THE Cambodian government has responded to a request by civil party lawyers at the Khmer Rouge tribunal, approving the first reparations projects to be offered to victims since the court began trying the regime’s senior leaders.
In a June 11 letter to civil party lead co-lawyers Pich An and Elisabeth Simonneau-Fort, Council of Ministers Secretary of State Hing Thoraxy said that the government would approve two requests – one designating a National Day of Remembrance, and another expanding the teaching of Khmer Rouge history.
“In accordance with the above subject and references, the Office of the Council of Ministers wishes to inform the Civil Party Lead Co-Lawyers that the Royal Government agrees to . . . Designate the 20th of May as the National Day of Remembrance, an annual public holiday celebrated in lieu of the Day of Anger or Memorial Day, which has been observed since 1984,” reads the letter obtained yesterday.

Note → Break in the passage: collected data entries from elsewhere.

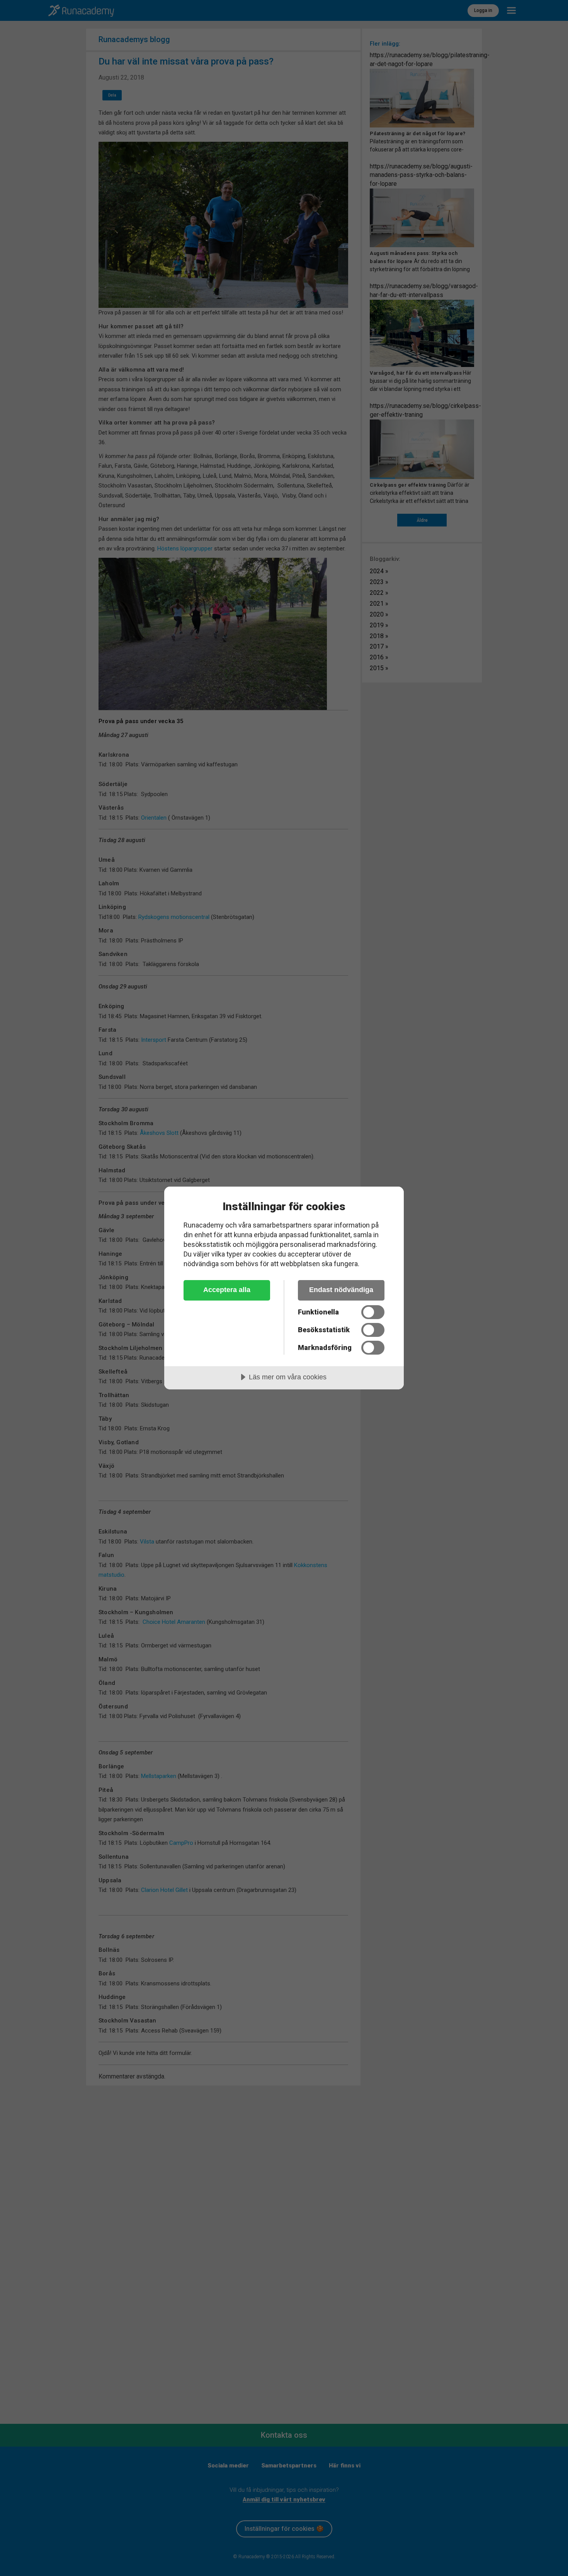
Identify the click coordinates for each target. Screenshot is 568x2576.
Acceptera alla (226, 1290)
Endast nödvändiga (341, 1290)
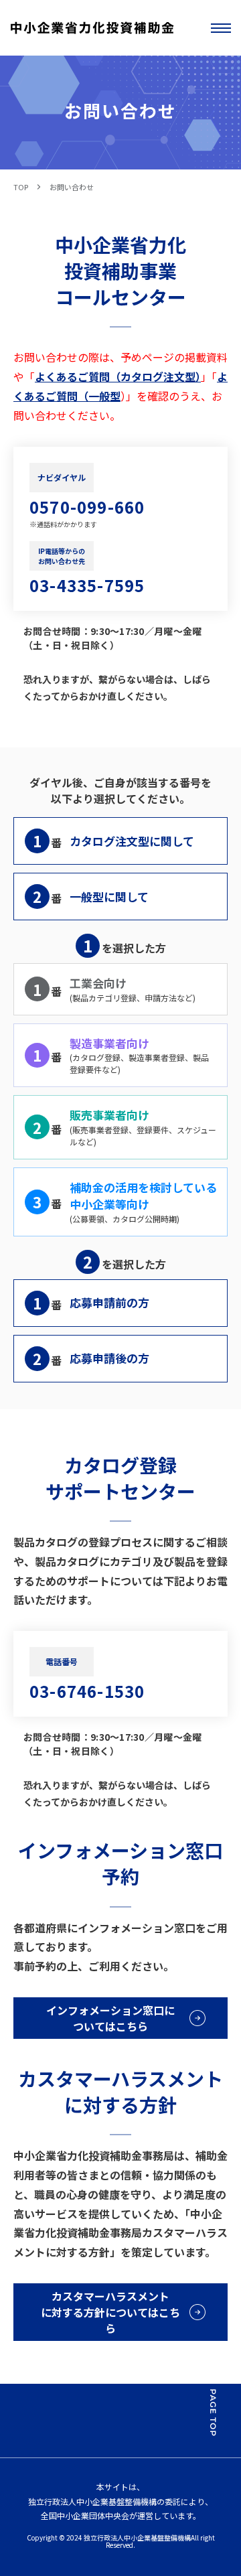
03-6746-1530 (87, 1691)
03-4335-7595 (87, 585)
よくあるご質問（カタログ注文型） (118, 376)
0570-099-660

In the letter, the government also agreed “that documentation of the history of the Democratic Kampuchea regime be organised and incorporated into the academic curriculum for general education from grade 7 to grade 12, as well as the foundation curriculum of higher education institutions”.
The response made no explicit mention of a third request often voiced by testifying civil parties, and included by the co-lawyers in their own letter: that the government help to preserve “crime locations or killing fields, build stupas or worship places, [and] set up libraries or small document centres and museum or exhibitions”.

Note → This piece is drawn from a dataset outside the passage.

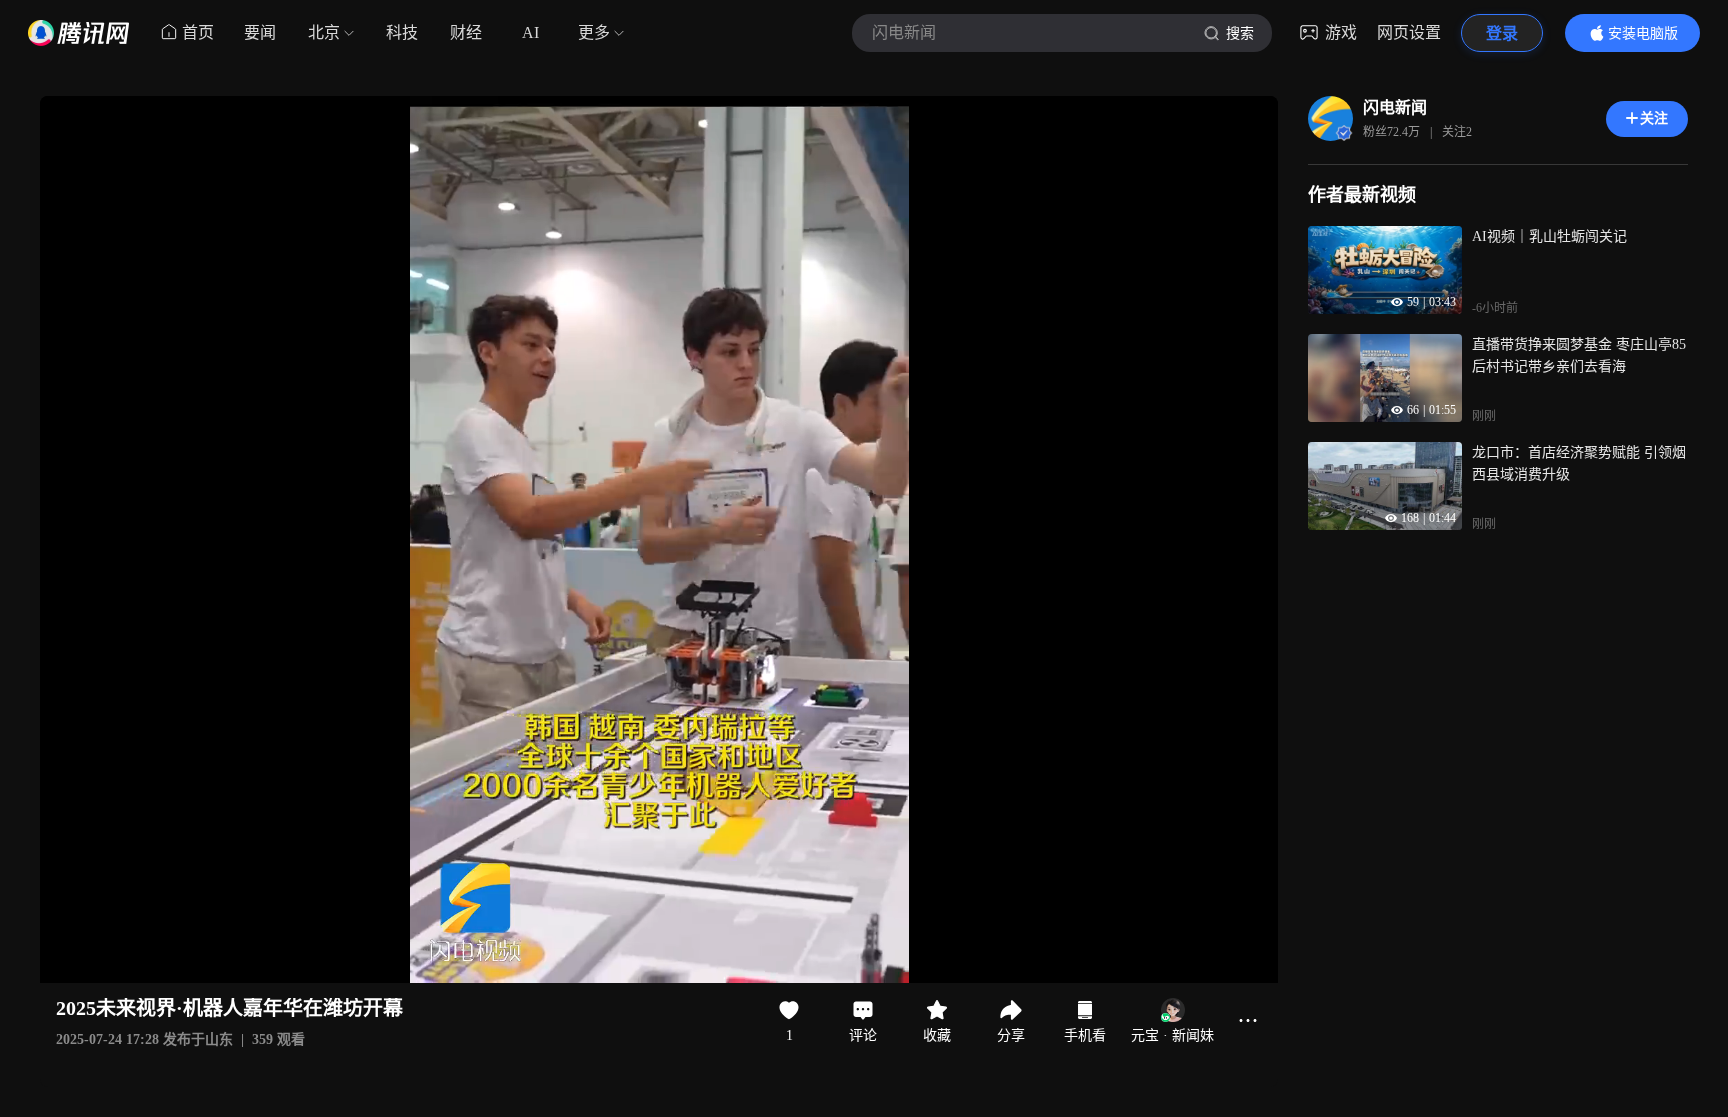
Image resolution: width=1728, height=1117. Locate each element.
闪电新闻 (1395, 107)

According to the government’s response, funding for the projects would be raised by the court’s Office of Administration.
Latt Ky, coordinator of the rights group Adhoc’s Khmer Rouge tribunal program, which aids nearly 1,700 civil parties, said that while the reparations were a step in the right direction, they still fell short of fulfilling the government’s responsibility to victims of the Khmer Rouge.
“They want the visible reparations, like the monument and the preservation of the crime sites,” Ky said of the civil parties, noting that even the date of the proposed Day of Remembrance was already a ruling party-tinged holiday.
“I don’t object to the day May 20, but it’s not meaningful reparations to the victims,” he said. “But I appreciate it, because [Khmer Rouge history] should be considered in the national education, let’s say, at the high school level. I consider it an important thing.”
Cambodian Justice Initiative program officer Panhavuth Long called the approved reparations “a victory for the civil parties”, but also noted that one couldn’t rule out the possibility that the Day of Remembrance would be politicised.